I'm so pleased we could share a tiny part of the past with our grandchildren this past week. I'm glad they could experience the fun of an old fashioned county fair.

It's tragic that I am forced to share another legacy of the 1950's with my grandchildren, the constant fear of nuclear war and destruction. The fear that a dictator will use nuclear weapons to further his own ambitions or his own warped view of the world order.

We had all hoped the end of the cold war had brought that era to a close.

I guess we all better practice to duck and cover.




1 comment:

Vigilante said...

Wizard, I also go back - way back - almost as far back as you. So check me on my recollections: The Soviets built and tested their first atomic bomb in the early 50's and their first 'thermo-nuclear' hydrogen bomb by the mid-50's (say). Now it's my recollection that during the period of Herman Kahn and John Birch Society that followed in the early stages of USA-USSR nuclear deterrence (mutually assured destruction - MAD), that some right wingers looked back nostalgically for the days when we had the bomb and the Soviets didn't; and that wouldn't it have been great if we could have whacked them before they had something to whack us back with? Back in those bad ol' days of crawling under desks in school drills, those wistful thoughts occurred to many of us.

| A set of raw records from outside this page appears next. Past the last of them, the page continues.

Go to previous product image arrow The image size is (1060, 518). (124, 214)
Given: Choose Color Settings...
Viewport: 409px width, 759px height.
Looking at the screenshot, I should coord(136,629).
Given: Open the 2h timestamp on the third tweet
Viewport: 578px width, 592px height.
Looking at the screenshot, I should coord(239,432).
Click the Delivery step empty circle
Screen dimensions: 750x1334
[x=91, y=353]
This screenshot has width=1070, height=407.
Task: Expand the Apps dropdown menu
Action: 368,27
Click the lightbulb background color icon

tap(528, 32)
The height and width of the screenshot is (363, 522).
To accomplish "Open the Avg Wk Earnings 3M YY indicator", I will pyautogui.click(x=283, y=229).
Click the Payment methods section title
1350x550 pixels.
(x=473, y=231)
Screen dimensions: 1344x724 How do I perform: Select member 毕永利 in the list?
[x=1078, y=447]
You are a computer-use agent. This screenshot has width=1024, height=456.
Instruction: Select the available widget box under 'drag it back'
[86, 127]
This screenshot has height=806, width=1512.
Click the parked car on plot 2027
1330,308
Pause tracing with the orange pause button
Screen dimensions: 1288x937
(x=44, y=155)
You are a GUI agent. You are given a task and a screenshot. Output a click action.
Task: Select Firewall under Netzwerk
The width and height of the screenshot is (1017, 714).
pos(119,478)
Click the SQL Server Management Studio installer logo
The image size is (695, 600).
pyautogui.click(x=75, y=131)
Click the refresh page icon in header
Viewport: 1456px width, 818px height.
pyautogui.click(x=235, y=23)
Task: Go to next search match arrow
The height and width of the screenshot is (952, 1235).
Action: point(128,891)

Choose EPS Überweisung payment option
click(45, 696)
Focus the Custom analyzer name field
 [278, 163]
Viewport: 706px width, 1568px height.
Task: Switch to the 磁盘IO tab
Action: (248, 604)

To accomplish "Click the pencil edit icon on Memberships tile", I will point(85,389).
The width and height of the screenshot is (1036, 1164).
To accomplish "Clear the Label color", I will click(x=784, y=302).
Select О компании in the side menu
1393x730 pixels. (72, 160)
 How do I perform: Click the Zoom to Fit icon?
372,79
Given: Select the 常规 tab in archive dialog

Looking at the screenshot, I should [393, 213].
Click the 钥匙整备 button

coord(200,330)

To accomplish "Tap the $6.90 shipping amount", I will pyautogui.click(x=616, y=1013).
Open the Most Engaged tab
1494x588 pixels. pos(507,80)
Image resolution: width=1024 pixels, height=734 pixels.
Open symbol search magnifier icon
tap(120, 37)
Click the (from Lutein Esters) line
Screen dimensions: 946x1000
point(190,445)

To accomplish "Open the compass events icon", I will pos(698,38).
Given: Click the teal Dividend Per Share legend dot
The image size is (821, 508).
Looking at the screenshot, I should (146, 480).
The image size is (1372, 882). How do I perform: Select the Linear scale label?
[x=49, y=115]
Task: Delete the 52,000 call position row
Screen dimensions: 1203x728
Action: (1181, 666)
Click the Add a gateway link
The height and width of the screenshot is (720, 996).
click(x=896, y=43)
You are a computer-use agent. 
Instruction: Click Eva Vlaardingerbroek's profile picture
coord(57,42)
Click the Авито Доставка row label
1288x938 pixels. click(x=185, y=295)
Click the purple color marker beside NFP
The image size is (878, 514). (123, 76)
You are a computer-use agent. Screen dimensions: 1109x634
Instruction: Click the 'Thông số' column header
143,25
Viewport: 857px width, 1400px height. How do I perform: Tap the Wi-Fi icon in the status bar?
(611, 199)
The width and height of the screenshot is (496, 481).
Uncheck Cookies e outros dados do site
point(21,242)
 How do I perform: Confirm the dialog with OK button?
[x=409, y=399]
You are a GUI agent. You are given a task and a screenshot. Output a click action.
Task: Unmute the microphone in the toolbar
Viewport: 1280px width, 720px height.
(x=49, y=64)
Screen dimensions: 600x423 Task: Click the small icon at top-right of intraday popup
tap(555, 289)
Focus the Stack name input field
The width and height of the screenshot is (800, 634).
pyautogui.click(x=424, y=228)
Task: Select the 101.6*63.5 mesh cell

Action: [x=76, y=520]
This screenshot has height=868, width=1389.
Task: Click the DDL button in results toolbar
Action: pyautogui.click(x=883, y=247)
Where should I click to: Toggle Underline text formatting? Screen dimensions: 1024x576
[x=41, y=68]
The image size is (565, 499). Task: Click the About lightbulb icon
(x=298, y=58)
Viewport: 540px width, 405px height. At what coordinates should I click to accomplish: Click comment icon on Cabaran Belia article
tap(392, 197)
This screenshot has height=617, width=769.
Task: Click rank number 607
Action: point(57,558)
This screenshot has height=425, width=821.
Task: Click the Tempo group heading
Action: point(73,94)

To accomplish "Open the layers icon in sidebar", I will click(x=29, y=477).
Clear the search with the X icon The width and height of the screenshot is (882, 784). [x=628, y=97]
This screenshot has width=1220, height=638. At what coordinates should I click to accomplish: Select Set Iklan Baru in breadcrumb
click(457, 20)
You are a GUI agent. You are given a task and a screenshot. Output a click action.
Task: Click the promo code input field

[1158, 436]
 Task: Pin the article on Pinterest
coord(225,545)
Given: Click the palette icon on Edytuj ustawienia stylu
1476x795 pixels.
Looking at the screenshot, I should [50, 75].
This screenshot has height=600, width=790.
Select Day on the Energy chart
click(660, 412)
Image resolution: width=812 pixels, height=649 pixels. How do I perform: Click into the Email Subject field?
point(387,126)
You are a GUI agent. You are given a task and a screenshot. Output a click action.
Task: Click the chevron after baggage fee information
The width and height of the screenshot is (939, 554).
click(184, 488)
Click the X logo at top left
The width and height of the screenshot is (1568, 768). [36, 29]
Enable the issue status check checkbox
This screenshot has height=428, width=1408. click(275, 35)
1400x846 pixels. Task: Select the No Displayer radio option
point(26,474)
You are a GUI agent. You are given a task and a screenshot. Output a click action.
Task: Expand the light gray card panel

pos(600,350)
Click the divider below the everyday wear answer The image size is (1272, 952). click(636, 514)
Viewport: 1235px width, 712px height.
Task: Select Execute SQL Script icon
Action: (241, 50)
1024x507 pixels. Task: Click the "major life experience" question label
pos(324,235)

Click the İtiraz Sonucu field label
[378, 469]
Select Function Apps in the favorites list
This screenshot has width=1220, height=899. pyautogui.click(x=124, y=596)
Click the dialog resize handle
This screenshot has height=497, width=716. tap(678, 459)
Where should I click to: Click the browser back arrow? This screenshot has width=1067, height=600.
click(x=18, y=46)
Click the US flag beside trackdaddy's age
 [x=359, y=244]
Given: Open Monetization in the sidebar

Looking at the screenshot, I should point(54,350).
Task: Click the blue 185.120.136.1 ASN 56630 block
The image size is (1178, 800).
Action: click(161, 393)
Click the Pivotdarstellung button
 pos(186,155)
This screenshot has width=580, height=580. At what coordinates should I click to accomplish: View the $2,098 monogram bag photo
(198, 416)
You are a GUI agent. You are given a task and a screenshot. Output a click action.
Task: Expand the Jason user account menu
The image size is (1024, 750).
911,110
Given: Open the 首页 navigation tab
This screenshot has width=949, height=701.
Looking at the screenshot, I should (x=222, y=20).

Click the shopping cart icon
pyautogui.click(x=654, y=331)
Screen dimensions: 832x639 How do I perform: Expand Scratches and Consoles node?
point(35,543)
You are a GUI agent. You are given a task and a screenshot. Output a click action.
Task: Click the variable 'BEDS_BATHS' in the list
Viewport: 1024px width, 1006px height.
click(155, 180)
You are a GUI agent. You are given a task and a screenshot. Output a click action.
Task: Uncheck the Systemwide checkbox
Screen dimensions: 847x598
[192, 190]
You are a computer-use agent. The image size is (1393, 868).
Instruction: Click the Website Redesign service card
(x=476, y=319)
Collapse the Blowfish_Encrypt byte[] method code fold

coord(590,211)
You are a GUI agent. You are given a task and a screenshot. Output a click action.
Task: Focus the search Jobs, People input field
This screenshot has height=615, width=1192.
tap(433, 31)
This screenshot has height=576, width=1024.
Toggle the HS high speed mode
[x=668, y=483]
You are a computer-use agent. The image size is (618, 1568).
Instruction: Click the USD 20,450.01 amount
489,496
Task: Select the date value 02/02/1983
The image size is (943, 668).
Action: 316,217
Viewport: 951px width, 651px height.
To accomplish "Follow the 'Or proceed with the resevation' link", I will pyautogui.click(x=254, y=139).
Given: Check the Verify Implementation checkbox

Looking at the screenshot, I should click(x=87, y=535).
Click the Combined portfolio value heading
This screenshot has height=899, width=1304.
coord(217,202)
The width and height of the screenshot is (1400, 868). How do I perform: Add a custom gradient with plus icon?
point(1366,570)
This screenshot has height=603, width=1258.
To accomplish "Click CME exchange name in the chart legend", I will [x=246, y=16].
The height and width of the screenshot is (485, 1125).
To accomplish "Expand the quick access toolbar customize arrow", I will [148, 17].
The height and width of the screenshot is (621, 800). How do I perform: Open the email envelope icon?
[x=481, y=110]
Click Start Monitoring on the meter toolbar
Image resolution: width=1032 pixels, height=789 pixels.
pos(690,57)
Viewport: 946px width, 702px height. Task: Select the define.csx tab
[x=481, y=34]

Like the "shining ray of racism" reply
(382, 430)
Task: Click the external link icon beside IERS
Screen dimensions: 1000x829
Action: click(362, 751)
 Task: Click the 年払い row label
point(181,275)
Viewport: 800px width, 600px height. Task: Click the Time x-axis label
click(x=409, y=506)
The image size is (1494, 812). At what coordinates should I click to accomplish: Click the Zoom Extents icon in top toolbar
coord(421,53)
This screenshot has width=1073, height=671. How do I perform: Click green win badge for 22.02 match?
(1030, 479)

Now, the way the whole thing turned out with cool-headed patience, diplomatic assertiveness and cautious statesmanship, we all agree that The Cold War (now called by some as World War III) turned out okay. Right? Much better than America being written down in history as the authors of countless additional Hiroshimas and Nagasakis with Russian suffixes?

Is this not a lesson for us in our current confrontation with the idiot-madman in Tehran? All we need is leaders honed with the same skills as before and we can hopeful?

Thanks for bringing up this somber subject on this date. We all need to pause, ponder and reflect.

I'll try to make my county's next county fair.